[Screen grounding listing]

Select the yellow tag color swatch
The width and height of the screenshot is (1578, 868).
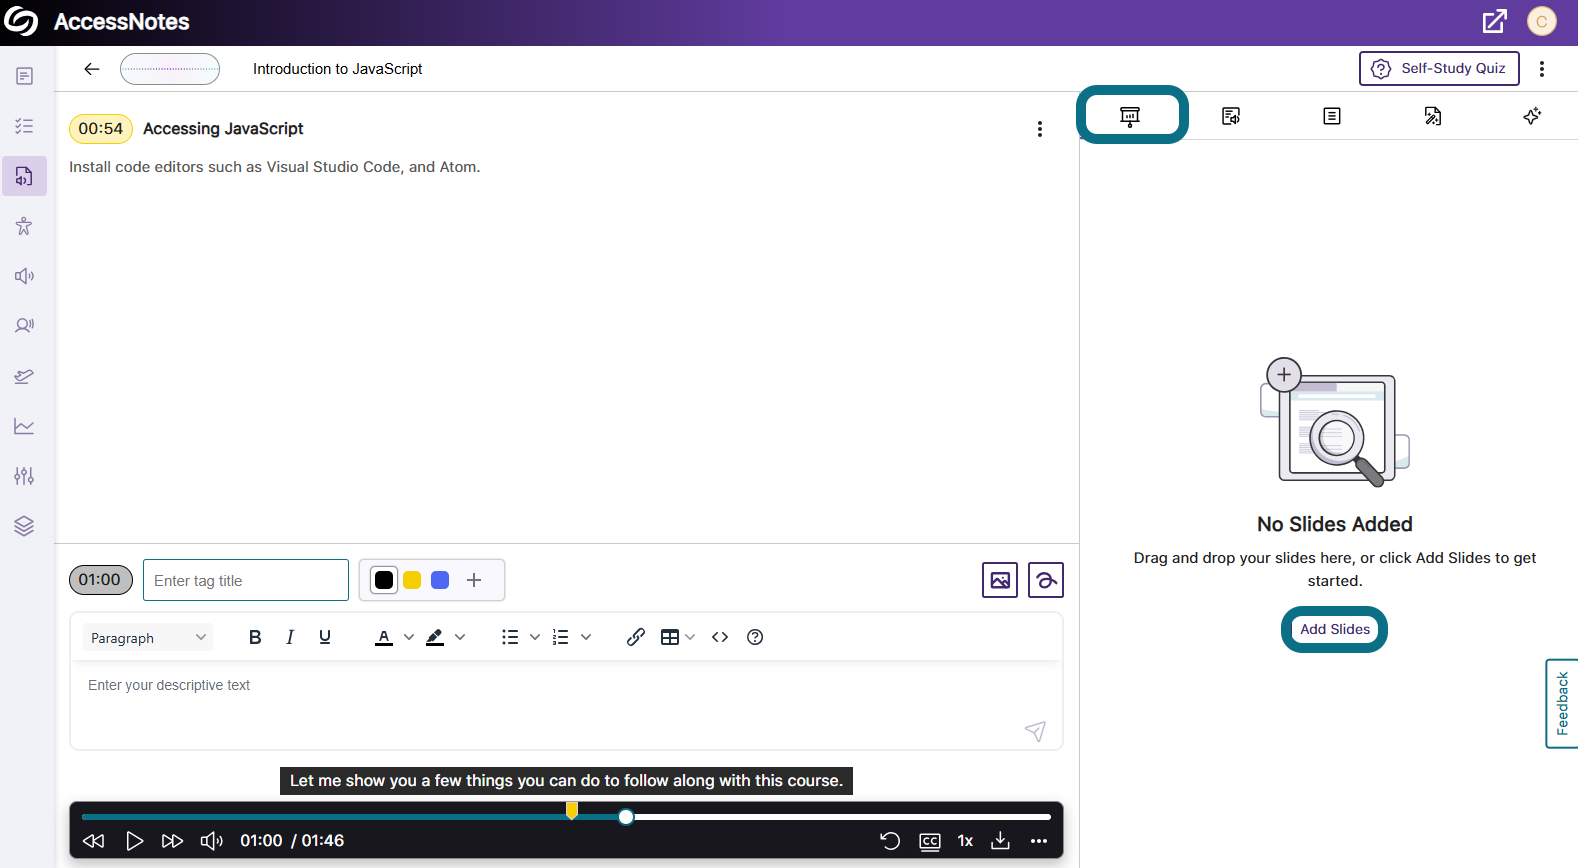[412, 580]
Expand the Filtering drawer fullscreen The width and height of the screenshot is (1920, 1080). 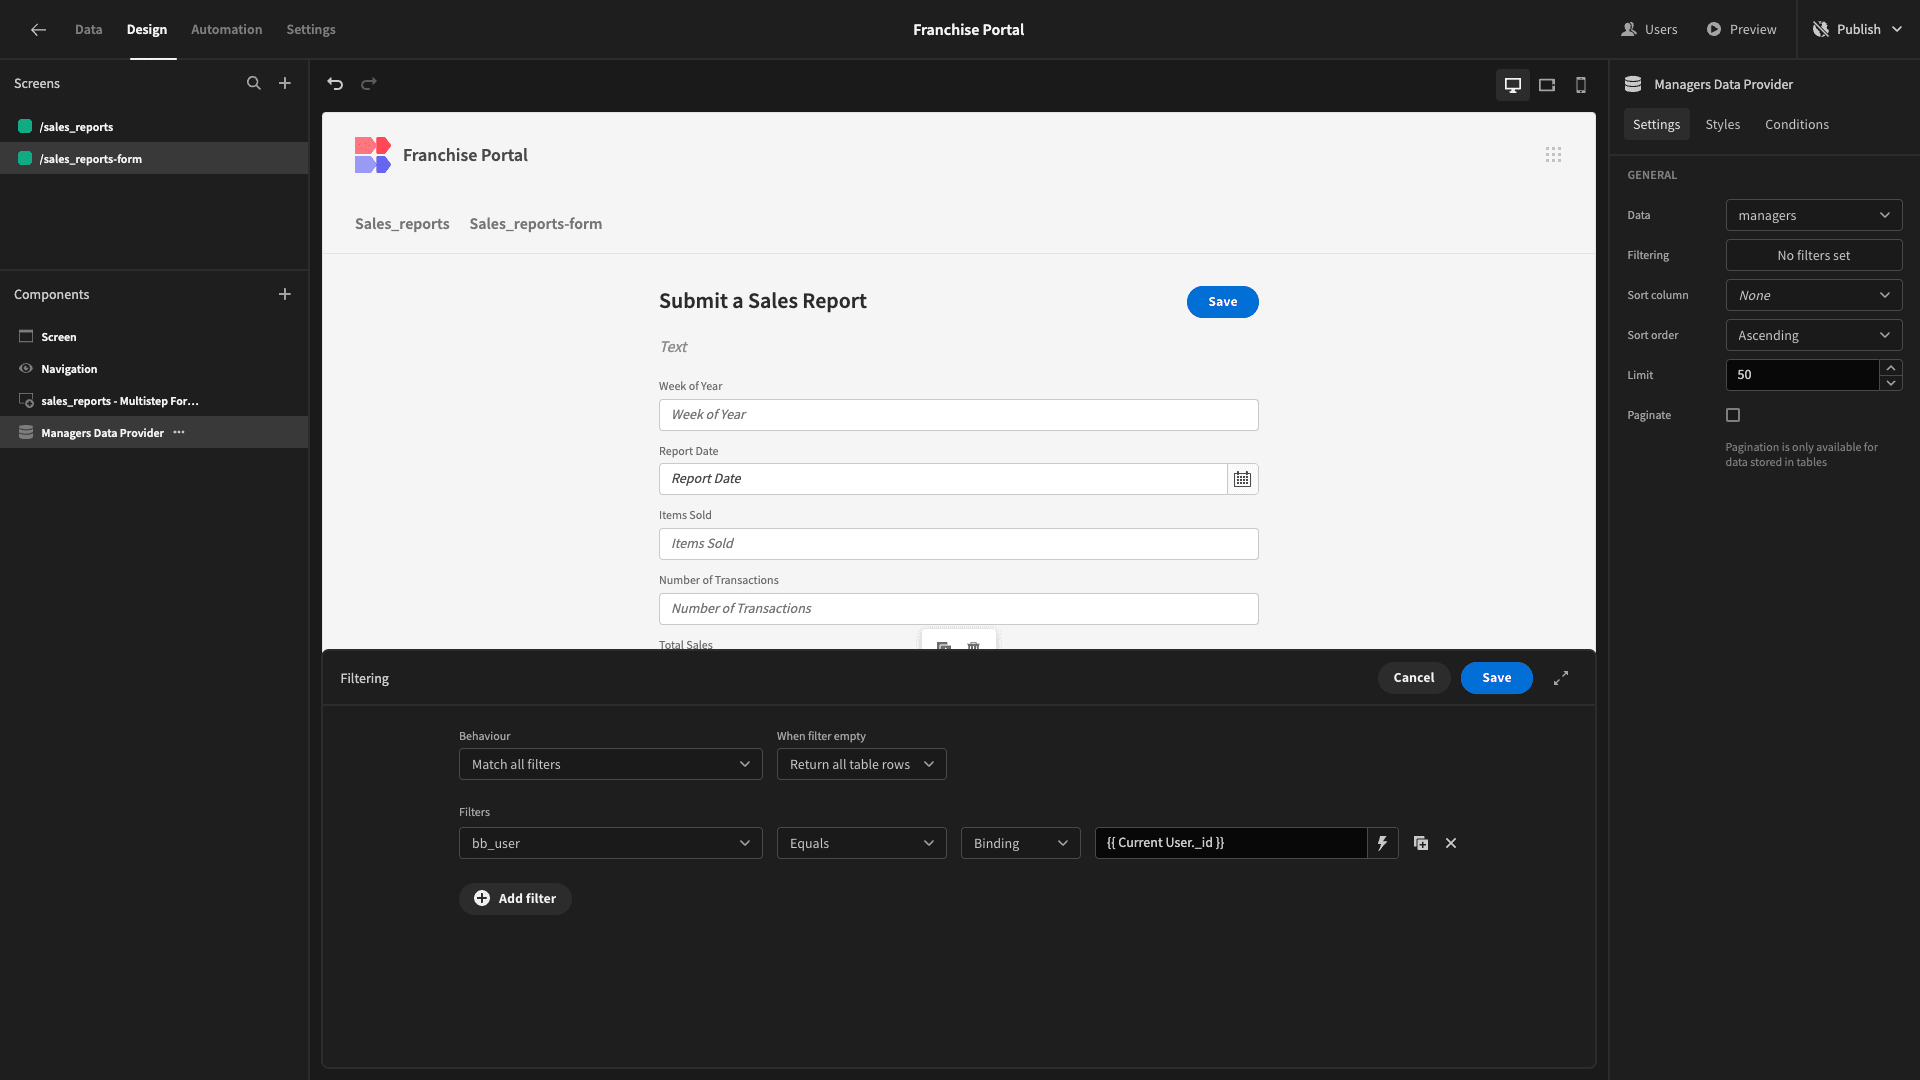click(1561, 678)
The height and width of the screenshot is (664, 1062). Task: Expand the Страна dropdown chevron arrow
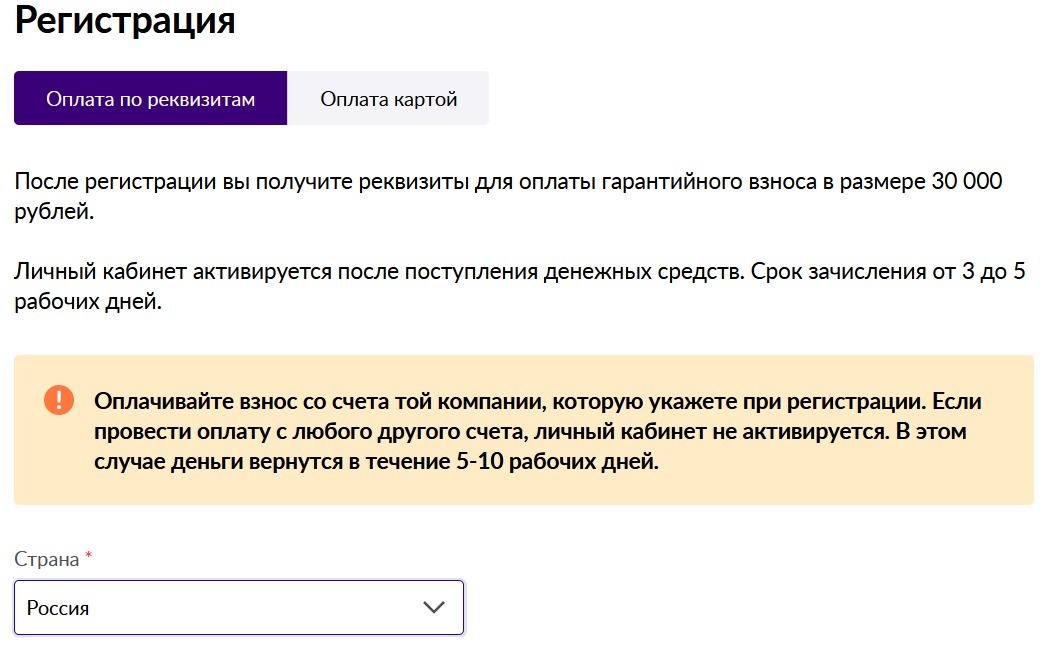(433, 607)
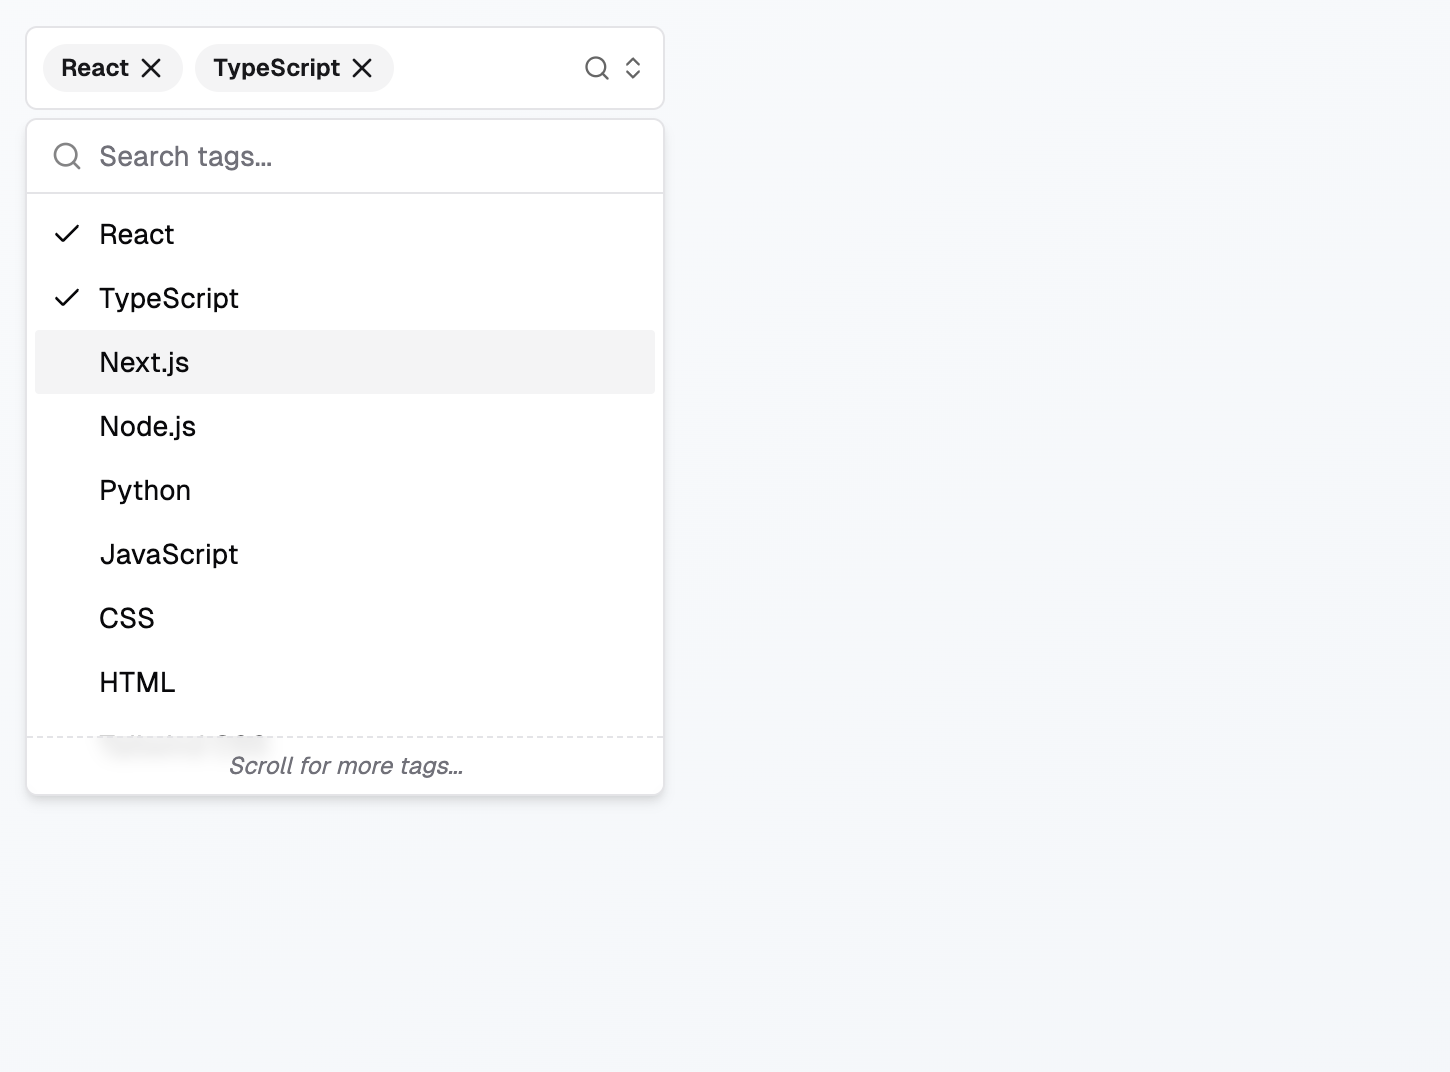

• [What is required]:
Update the listing from the line containing "The height and" through the end of the listing by replacing "dropdown" with "select menu" and leaving everything else unchanged. Leave the pictures out of your answer.

• [Task result]:
The height and width of the screenshot is (664, 1062). Task: Expand the Страна select menu chevron arrow
(433, 607)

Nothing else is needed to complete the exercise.